Mechanisms underlying susceptibility to anthrax infection are unknown. Using a phylogenetically diverse panel of inbred mice and spores of Bacillus anthracis Ames, we investigated host susceptibility to pulmonary anthrax. Susceptibility profiles for survival time and organ pathogen load differed across strains, indicating distinct genetic controls. Tissue infection kinetics analysis showed greater systemic dissemination in susceptible DBA/2J (D) mice but a higher terminal bacterial load in resistant BALB/cJ (C) mice. Interestingly, the most resistant strains, C and C57BL/6J (B), demonstrated a sex bias for susceptibility. For example, BALB/cJ females had a significantly higher survival time and required 4-fold more spores for 100% mortality compared to BALB/cJ males. To identify genetic regions associated with differential susceptibility, survival time and extent of organ infection were assessed using mice derived from two susceptibility models: (i) BXD advanced recombinant inbred strains and (ii) F2 offspring generated from polar responding C and D strains. Genome-wide analysis of BXD strain survival identified linkage on chromosomes 5, 6, 9, 11, and 14. Quantitative trait locus (QTL) analysis of the C×DF2 population revealed a significant QTL (designated Rpai1 for resistance to pulmonary anthrax infection, locus 1) for survival time on chromosome 17 and also identified a chromosome 11 locus for lung pathogen burden. The striking difference between genome-wide linkage profiles for these two mouse models of anthrax susceptibility supports our hypothesis that these are multigenic traits. Our data provide the first evidence for a differential sex response to anthrax resistance and further highlight the unlikelihood of a single common genetic contribution for this response across strains.
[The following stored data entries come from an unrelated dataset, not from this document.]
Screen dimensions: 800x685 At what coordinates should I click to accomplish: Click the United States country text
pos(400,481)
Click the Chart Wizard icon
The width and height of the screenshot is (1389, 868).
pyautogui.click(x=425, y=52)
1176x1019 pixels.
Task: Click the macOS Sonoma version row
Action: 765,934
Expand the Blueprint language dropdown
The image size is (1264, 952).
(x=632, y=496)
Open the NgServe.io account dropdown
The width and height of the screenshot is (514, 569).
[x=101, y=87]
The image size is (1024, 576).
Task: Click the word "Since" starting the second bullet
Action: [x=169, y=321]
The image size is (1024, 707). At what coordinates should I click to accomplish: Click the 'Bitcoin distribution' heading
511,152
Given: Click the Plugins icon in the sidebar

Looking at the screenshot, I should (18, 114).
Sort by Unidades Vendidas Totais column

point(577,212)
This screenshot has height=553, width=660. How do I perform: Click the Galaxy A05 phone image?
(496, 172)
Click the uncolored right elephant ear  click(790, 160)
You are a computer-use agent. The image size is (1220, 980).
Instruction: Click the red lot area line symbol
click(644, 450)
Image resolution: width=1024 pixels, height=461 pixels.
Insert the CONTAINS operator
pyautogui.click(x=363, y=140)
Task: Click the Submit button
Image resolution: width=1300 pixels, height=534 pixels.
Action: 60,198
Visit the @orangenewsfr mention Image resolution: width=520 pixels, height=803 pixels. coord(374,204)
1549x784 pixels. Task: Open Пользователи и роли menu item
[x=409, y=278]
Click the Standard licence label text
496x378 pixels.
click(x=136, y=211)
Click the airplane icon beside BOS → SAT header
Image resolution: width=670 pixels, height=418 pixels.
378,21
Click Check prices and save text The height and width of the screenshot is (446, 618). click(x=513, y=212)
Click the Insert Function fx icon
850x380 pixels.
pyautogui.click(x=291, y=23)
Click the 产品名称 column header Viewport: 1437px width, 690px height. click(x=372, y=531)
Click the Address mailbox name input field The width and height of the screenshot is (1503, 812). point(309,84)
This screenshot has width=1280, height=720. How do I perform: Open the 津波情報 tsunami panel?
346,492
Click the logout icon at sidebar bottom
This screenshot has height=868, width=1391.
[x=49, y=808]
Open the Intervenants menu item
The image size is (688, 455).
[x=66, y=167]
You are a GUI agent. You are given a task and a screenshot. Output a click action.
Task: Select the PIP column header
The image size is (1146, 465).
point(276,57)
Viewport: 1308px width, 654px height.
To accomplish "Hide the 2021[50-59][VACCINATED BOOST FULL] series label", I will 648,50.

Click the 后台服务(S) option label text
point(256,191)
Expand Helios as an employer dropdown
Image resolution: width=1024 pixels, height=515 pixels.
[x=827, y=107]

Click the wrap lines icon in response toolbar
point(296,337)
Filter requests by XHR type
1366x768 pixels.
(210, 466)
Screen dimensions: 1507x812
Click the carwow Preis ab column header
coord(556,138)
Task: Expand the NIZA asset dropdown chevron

Reciprocal backcross mice confirm major loci linked to hyperoxic acute lung injury survival time.

Morbidity and mortality associated with acute lung injury (ALI) and acute respiratory distress syndrome remain substantial. Although many candidate genes have been tested, a clear understanding of the pathogenesis is lacking, as is our ability to predict individual outcome. Because ALI is a complex disease, single gene approaches cannot easily identify effectors that must be treated concurrently. We employed a strategy to help identify critical genes and gene combinations involved in ALI mortality. Using hyperoxia to induce ALI, a mouse model for genetic analyses of ALI survival time was identified: C57BL/6J (B) mice are sensitive (i.e., die early), whereas 129X1/SvJ (S) mice are significantly more resistant, but with low penetrance. Segregation analysis of reciprocal F(2) mice generated from B and S strains revealed significant sex, cross, and parent of origin effects. Quantitative trait locus (QTL) analysis identified five chromosomal regions significantly linked to hyperoxic ALI survival time (named Shali1-Shali5). Further analyses demonstrated that both parental strains contribute resistance alleles to their offspring and that the phenotype demonstrated parent of origin effects. To validate earlier findings, we generated and tested mice from all eight possible B-S-derived backcrosses. Results from segregation and QTL analyses of 935 backcrosses, alone and combined with the previous 840 B-S-derived F(2) population, further supported the highly significant QTLs on chromosomes 1 (Shali1) and 4 (Shali2) and confirmed that the sex, cross, and parent of origin all contribute to survival time with hyperoxic ALI.